安田さん:家に帰っても気になることがあったら考えちゃうし、寝るまえに「明日あれやらなきゃな」とか思うこともあるんで、完全な切りかえはできてないですね。ただ、バランスはスゴく大切だと思うんで、たとえ重要な案件があっても、会社帰りに遊びに行く約束があるなら、いったん脇に置いてでも思いっきり楽しむようにはしています。──ストレスは溜めこまない?

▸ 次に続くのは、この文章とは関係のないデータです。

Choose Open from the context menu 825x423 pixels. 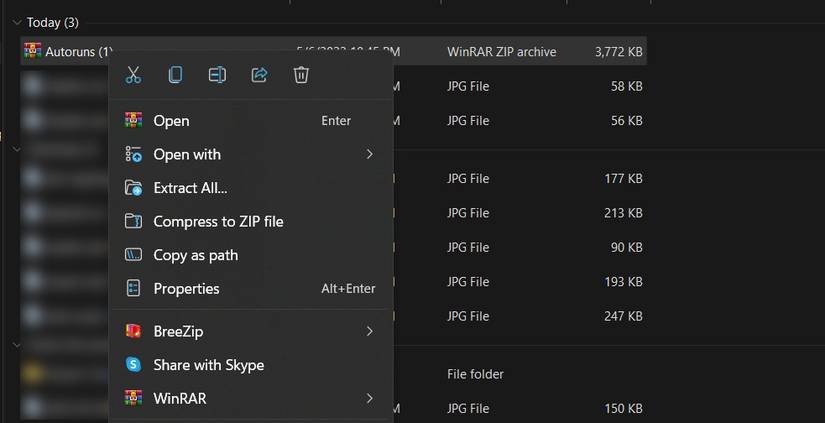[x=171, y=121]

安田さん:悲しかったり、ムカついたりしたときは、その日一日はそれにどっぷり浸かって、寝たら忘れます。意識的にやってるわけじゃないんですけど、そういうところは昔からわりとあっけらかんとしてるので。あと、震災の影響もあって、会社は19時で電気が消えてしまうので、効率的に仕事をこなすようになったことが結果的にメリハリの利いた生活にもつながっているのかもしれませんね。会社近くの公園で。暑い真夏以外は、お弁当を食べるには最高のロケーションだ。
「分からないことを放置しない」がモットー
──ふだんから心がけているモットーってありますか?
安田さん:分からないことを放置しないこと。それに気づいたタイミングで聞くなり、調べるなり、勉強するなりしないと、永遠に分からないままじゃないですか。私自身、この部署に配属になってから、ある程度の知識は必要だなってことで簿記の学校に通ったりもしましたし、知ったかぶりして体裁だけを取りつくろっていてもいいことなんてひとつもないですから。──では、最後に一緒に働きたいと思う人物像を教えてください。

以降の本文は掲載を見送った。